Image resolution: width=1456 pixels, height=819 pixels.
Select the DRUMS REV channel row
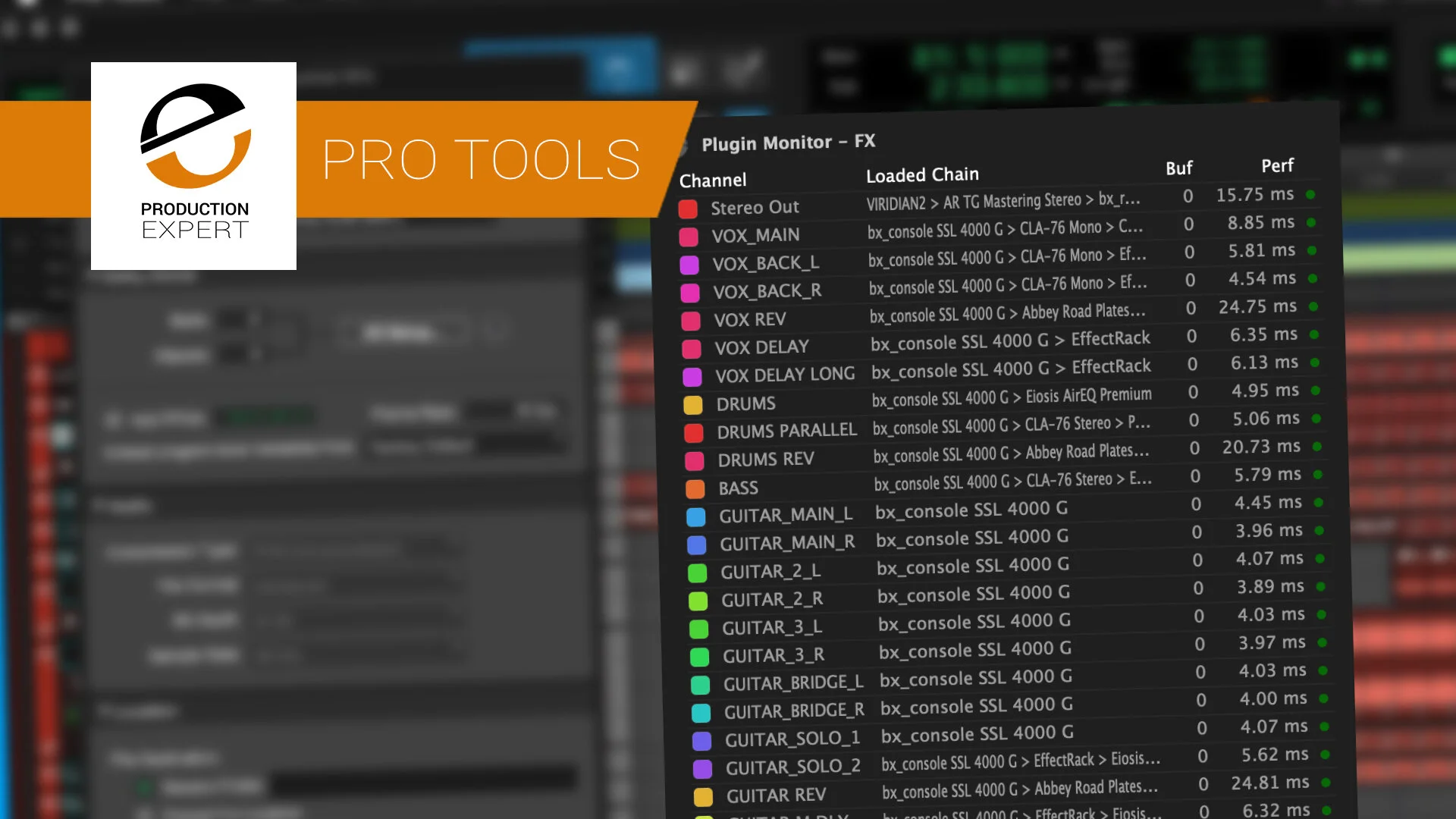[x=766, y=460]
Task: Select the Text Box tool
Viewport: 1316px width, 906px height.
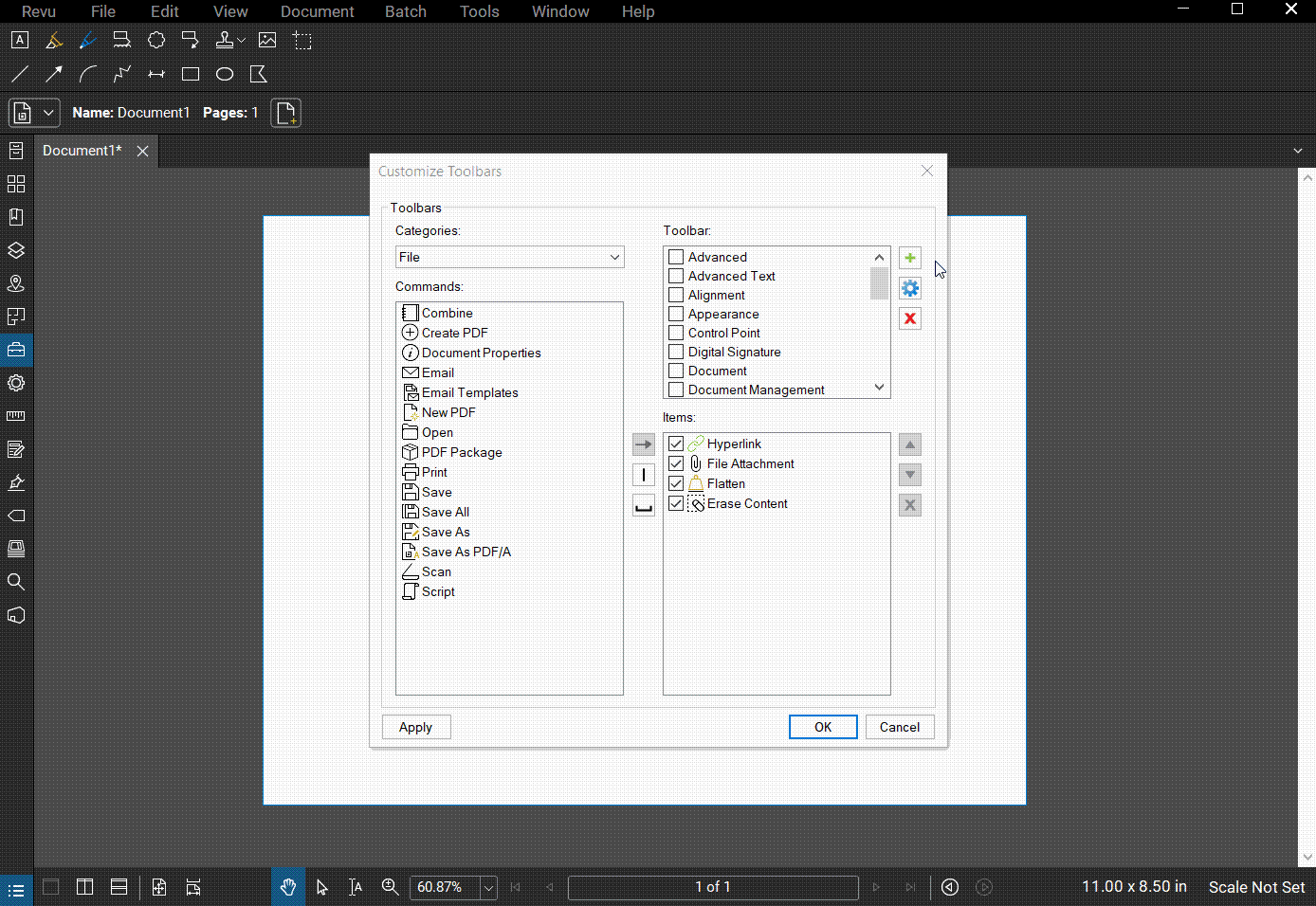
..............................
Copy out every line of text from the records above, word for word, and leave out the pictures.

Image resolution: width=1456 pixels, height=819 pixels.
Select the DRUMS REV channel row
[x=766, y=460]
Task: Select the Text Box tool
Viewport: 1316px width, 906px height.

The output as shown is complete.